We also assessed the differences in the SPM graphs obtained via the tAF2 approach coupled to nanosecond timescale MD simulations. SPM requires the correlation and distance matrix, therefore we decided to evaluate in more detail the effect of the distance matrix on the generated output graphs. We compared the SPM computed using the last 20 ns of the 50 ns MD trajectory, with the SPMs derived from the distance matrix containing only either closed or open states of the COMM domain. We also evaluated the effect on the SPM when a distance matrix combining the information from the individual open and closed distance matrices was used. The SPM of PfTrpB using 20 ns of the 50 ns MD data is comparable to the one obtained with the multiple replica well-tempered metadynamics simulations.¹⁹ However, the SPM generated via the tAF2 approach coupled to short MD simulations predicts two additional DE mutations (positions T292S and I68V). This suggests that the tAF2-MD approach, at least in TrpB, is a suitable strategy for identifying key positions targeted with DE. The SPMs obtained considering only open or closed states include a reduced number of DE mutations. In the case of PfTrpB, the SPM generated for both closed and open states shows fewer identified positions, as compared to the one produced considering the last 20 ns of the MD trajectory.
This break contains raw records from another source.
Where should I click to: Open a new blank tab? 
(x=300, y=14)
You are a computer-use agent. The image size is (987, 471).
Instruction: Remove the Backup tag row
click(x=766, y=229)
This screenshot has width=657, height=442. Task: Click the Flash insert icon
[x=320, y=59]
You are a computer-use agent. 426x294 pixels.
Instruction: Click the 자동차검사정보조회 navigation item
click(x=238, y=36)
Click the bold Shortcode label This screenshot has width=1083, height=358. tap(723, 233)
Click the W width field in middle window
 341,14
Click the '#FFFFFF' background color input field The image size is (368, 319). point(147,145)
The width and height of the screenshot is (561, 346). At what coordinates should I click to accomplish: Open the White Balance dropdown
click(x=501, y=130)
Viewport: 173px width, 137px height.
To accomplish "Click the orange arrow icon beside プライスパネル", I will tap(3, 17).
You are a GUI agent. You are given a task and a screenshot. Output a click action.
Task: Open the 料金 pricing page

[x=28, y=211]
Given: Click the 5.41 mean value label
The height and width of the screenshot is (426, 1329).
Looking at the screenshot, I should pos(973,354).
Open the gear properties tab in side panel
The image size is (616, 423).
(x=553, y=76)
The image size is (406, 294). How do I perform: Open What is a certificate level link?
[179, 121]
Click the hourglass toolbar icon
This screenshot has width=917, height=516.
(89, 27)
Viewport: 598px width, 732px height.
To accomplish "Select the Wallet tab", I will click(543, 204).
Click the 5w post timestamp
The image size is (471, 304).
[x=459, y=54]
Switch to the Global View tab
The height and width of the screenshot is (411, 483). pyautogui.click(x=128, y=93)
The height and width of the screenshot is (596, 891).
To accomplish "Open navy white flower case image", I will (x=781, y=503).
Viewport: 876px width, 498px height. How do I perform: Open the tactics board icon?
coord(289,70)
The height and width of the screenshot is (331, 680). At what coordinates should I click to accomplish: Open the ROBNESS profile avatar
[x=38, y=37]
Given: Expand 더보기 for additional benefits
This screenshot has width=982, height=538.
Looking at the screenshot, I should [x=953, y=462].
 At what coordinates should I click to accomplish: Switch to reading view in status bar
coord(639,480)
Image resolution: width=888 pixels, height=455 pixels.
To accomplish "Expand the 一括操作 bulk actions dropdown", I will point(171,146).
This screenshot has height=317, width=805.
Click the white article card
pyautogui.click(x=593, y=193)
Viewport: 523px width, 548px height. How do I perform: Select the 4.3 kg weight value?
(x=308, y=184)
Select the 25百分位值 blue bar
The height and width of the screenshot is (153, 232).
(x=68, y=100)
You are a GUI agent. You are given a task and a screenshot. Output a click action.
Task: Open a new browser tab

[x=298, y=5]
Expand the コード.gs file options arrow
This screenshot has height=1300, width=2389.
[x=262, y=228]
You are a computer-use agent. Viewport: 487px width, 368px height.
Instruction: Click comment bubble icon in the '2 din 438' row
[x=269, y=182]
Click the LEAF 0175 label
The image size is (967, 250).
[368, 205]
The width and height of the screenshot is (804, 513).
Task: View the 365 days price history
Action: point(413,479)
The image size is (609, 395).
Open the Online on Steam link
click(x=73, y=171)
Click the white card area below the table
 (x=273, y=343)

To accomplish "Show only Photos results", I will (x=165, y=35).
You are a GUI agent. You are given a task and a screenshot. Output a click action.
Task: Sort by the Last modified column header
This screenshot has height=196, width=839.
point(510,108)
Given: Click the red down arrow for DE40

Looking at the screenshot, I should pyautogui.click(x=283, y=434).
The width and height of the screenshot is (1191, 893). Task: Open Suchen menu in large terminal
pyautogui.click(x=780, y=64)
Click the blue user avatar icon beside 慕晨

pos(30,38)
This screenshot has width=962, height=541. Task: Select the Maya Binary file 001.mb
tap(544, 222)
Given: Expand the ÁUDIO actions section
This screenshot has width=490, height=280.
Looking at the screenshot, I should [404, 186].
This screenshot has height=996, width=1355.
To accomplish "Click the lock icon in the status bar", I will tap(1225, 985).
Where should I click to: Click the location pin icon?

Notably, the SPM for the open state has more residues than the one for the closed state, indicating a limited communication in the closed state of PfTrpB. This aligns with the inability of PfTrpB to adopt productive closed conformations,¹⁹ consistent with its lower stand-alone catalytic activity. These SPMs also identify a reduced number of DE mutations. Interestingly, the SPM for the closed state of the stand-alone 0B2-PfTrpB variant features a larger number of positions compared to the open state SPM and the default. This suggests that the introduced distal mutations stabilise the closed state and enhance the communication between the COMM domain, the active site, and the interface region between the beta subunits. This higher communication is in line with the stabilisation of the catalytically competent closed state, as we observed in our previous publications.^19,33 The SPM for the closed state also contains more distal DE mutations, especially when compared to the default SPM. This also highlights the potential of tAF2-MD-SPM for rationalising the effect of DE mutations and design.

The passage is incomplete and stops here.